2 releases
0.8.2 | Feb 26, 2024 |
---|---|
0.8.1 | Feb 26, 2024 |
#1139 in Encoding
25 downloads per month
12KB
94 lines
Determine AWS Account ID from AWS Access Key ID
Decodes the AWS account ID given an AWS access key ID (with a four-letter resource identifier beginning with "A"; this does not work for older key IDs beginning with "I" or "J").
This is a small, single-file library with no dependencies outside std
. Only two functions are exported / public
(there is an example of each below).
Usage
This can be installed as a crate via cargo
.
cargo add aws_account_id_from_key_id
Once added as a dependency to a project, you can use it like so:
use aws_account_id_from_key_id::*;
fn main() {
let access_key_id = "AKIASP2TPHJSQH3FJXYZ";
// Decode AWS account ID given AWS access key ID
assert_eq!(get_aws_account_id(&access_key_id).unwrap(), "171436882533");
// Get associated AWS resource type given AWS access key ID
assert_eq!(get_associated_resource_type(&access_key_id).unwrap(), "Access key");
}
Rationale
Isn't there a better way to do this?
Yes, use the AWS Security Token Service (STS) API call GetAccessKeyInfo
. Example:
aws sts get-access-key-info --access-key-id=<key-id-goes-here>
Why write this when perfectly-good Python and Go implementations already exist?

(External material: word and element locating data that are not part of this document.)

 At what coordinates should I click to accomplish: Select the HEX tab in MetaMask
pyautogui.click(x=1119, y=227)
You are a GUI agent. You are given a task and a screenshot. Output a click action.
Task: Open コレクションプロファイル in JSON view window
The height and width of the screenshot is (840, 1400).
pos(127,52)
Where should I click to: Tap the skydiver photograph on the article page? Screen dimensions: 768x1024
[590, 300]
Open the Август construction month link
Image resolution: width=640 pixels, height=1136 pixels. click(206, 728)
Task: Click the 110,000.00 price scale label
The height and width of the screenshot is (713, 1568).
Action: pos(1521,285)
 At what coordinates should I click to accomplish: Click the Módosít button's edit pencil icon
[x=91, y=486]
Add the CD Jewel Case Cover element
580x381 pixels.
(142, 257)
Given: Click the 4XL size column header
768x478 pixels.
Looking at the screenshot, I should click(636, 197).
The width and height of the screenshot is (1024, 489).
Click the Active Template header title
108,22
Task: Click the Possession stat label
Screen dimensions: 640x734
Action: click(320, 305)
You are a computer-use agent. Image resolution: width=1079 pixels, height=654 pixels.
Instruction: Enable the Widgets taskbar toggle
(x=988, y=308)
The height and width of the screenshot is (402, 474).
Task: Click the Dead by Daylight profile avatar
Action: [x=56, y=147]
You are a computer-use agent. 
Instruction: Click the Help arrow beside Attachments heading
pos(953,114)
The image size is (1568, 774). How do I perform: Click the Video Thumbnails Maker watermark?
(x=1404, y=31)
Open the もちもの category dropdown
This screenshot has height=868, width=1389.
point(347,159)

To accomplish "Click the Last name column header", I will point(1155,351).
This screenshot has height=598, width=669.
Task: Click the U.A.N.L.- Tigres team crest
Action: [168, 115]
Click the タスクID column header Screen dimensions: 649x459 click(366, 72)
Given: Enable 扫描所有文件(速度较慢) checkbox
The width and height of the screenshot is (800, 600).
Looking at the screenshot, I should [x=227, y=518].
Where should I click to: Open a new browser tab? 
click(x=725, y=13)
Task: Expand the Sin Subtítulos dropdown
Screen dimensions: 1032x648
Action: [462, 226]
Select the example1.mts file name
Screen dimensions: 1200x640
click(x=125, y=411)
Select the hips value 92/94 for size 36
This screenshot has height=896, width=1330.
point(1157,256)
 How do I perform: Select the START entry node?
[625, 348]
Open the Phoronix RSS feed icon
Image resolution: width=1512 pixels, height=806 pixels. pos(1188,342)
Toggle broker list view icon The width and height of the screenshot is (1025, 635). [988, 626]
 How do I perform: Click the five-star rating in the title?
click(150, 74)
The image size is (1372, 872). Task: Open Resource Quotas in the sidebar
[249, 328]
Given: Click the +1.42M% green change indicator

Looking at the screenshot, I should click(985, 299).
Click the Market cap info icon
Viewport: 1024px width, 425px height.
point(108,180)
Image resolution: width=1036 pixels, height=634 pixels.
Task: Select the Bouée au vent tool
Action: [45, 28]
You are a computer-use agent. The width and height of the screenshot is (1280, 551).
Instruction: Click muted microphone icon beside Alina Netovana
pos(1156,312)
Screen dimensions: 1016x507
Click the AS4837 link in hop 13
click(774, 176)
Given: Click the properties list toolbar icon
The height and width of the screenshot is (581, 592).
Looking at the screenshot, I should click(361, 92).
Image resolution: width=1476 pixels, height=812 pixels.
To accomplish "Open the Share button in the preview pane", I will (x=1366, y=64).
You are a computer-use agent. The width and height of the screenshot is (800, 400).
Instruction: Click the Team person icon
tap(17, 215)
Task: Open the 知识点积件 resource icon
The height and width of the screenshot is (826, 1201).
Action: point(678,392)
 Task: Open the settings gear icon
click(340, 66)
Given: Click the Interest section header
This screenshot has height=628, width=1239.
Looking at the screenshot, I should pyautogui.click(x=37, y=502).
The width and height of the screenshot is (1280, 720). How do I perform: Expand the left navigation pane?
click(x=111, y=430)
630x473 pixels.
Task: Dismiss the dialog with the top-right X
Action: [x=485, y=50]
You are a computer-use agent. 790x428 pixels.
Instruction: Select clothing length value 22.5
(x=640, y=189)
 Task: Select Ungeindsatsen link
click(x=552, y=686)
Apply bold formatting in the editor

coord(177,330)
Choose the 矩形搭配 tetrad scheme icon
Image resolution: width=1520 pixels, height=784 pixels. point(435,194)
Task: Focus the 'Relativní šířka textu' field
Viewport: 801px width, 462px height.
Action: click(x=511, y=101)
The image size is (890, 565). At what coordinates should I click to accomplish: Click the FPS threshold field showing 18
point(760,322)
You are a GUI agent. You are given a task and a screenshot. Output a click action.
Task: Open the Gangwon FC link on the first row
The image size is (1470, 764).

I mainly wrote this as a Rust programming language learning exercise. I'm open to feedback both to learn more about Rust and better ways to implement this as well as to fix any bugs / logic errors in the code.
References / Credit
This is primarily based on the research and Python PoC code by Tal Be'ery.
- A short note on AWS KEY ID
- AWS Access Key ID formats
- AWS security credential formats
- Get Account ID from AWS Access Keys
- Research Uncovers AWS Account Numbers Hidden in Access Keys
- TruffleHog AWS Detector Code
- Understanding unique ID prefixes
License
This project is released open source under the MIT License.